## start EXTRACT TO READ

I have to find the current across V2 using Thevenin's theorem.

Below in the attachments, draft2.jpg is the circuit and draft5.jpg is the Thevenin equivalent.

R2 and R3 are in series and give a 6 Ohm resistance.
R1 is shorted out. R4 is in parallel with R(23) so 1/Rt = 1/R(23) + 1/R4
1/6 + 1/6 = 2/6 which gives Rt the total resistance equal to 3 Ohm.

Then I write the nodal voltage equations:

Va/2 + (Va-V1)/4 = 0
Vb/6 + 4 + (Vb-V1)/2 = 0
(V1-Va)/4 - 4 + (V1-Vb)/2 = 0

which give:

3*Va - V1 = 0
4*Vb - 3*V1 = -24
-Va - 2*Vb + 3*V1 = 16

and solving the system/matrix for Va, Vb and V1 gives approximately:
Va = 1.1
Vb = -3.4
V1 = 3.4

The Thevenin voltage equivalent should be Va-Vb = 1.1 - (-3.4) = 4.5 Volts

So the current over V2 should be: I = (Vt + V2)/Rt = (4.5 + 8)/3 = 4.17 Amps

But when I do the Ltspice simulation the current is shown to be -6 A.

Can you please tell me what I'm doing wrong?

 

Looking at your diagram we already know the voltage at pony A (Va = 12V)
So the only thing you need to do is to write the nodal equation for Vb and V1

Vb/6 + 4 + (Vb-V1)/2 = 0
(V1-Va)/4 - 4 + (V1-Vb)/2 = 0

Va = 12V then solve for Vb and V1
http://www.wolframalpha.com/input/?i=x/6+++4+++(x-y)/2+=+0,+(y-12)/4+-+4+++(y-x)/2+=+0

 

Looking at your diagram we already know the voltage at pony A (Va = 12V)
So the only thing you need to do is to write the nodal equation for Vb and V1


Va = 12V then solve for Vb and V1
http://www.wolframalpha.com/input/?i=x/6+++4+++(x-y)/2+=+0,+(y-12)/4+-+4+++(y-x)/2+=+0

Thanks very much, I got it.

One last thing: how would the equations be if V1 swapped places with ground?

 

One last thing: how would the equations be if V1 swapped places with ground?

Do you mean this version?
Now we have one supernode so the equation will look like this

For Vb

\(\frac{Vb}{2}+\frac{Vb-V2}{6}+4 = 0 \)

And for V2 + Va

\(\frac{Vb-V2}{6} = \frac{Va}{4} \)

And

\(Va = V2+12V\)

 

Do you mean this version?
Now we have one supernode so the equation will look like this

For Vb

\(\frac{Vb}{2}+\frac{Vb-V2}{6}+4 = 0 \)

And for V2 + Va

\(\frac{Vb-V2}{6} = \frac{Va}{4} \)

And

\(Va = V2+12V\)

Yes, this version.
Thank you so much! I got it!

## end EXTRACT TO READ
## start INFORMATION GIVEN

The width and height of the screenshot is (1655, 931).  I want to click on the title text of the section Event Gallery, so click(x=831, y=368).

## end INFORMATION GIVEN
## start INFORMATION GIVEN

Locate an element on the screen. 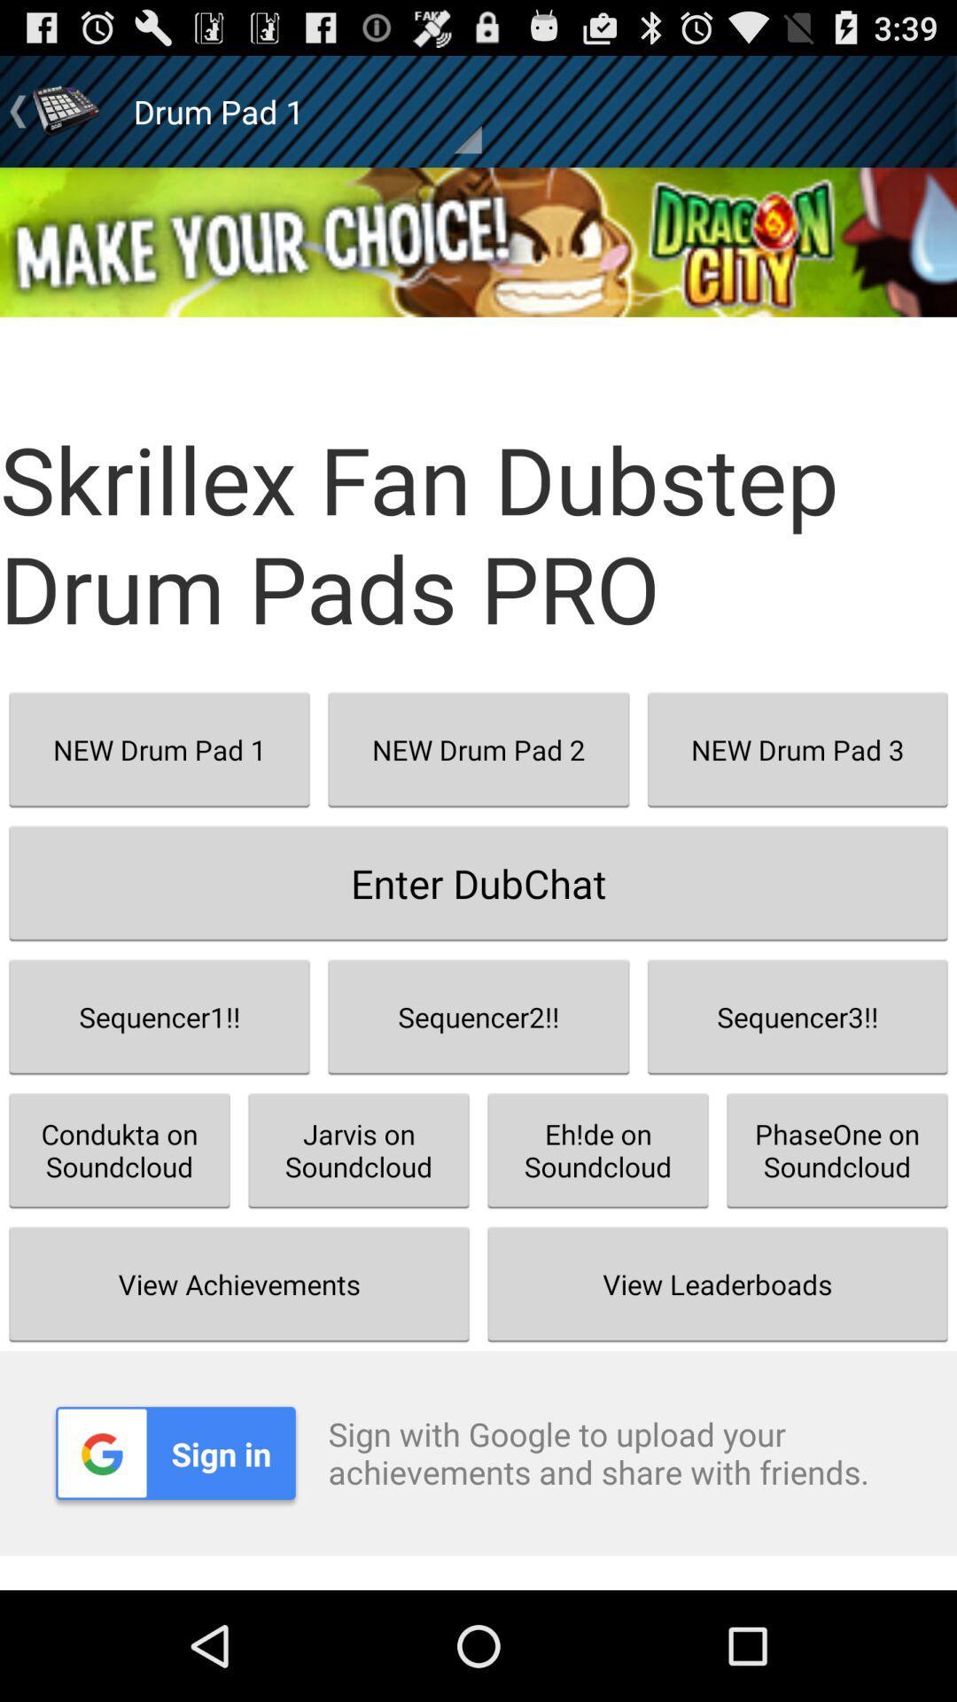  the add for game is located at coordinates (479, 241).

## end INFORMATION GIVEN

§ **AIM**
Please quote the Thevenin thread word for word, starting at the words "I have to find" and ending after "6 Ohm resistance.".

§ **OUTPUT OF THE TASK**
I have to find the current across V2 using Thevenin's theorem.

Below in the attachments, draft2.jpg is the circuit and draft5.jpg is the Thevenin equivalent.

R2 and R3 are in series and give a 6 Ohm resistance.